- _PROBLEM DESCRIPTION_
Nothing in the records should be changed in the copy, though the pictures must be left out.

[Records from a collection]
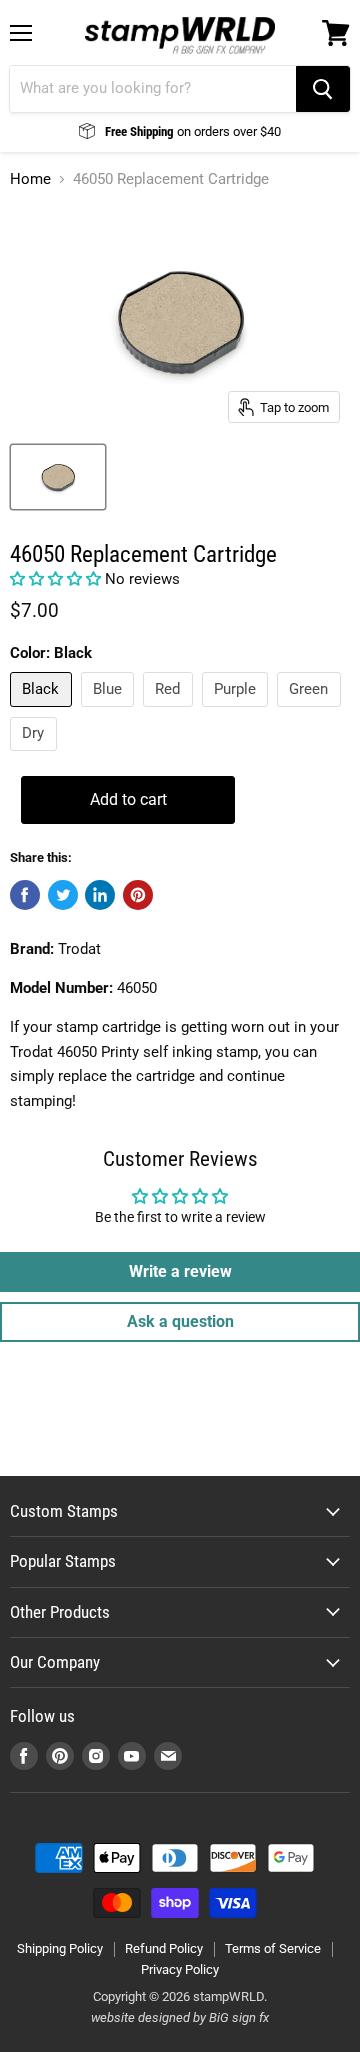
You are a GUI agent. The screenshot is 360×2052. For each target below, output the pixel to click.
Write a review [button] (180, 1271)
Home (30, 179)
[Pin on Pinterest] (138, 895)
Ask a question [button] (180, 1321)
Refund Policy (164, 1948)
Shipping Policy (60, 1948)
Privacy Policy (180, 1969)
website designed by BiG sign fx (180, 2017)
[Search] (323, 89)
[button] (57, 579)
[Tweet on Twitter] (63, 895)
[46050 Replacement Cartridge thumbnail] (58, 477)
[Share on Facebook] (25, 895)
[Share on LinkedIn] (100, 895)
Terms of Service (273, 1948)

- _FINISHED EXERCISE_
You are a GUI agent. The screenshot is 360×2052. For each target below, output the pixel to click.
Write a review [button] (180, 1271)
Home (30, 179)
[Pin on Pinterest] (138, 895)
Ask a question [button] (180, 1321)
Refund Policy (164, 1948)
Shipping Policy (60, 1948)
Privacy Policy (180, 1969)
website designed by BiG sign fx (180, 2017)
[Search] (323, 89)
[button] (57, 579)
[Tweet on Twitter] (63, 895)
[46050 Replacement Cartridge thumbnail] (58, 477)
[Share on Facebook] (25, 895)
[Share on LinkedIn] (100, 895)
Terms of Service (273, 1948)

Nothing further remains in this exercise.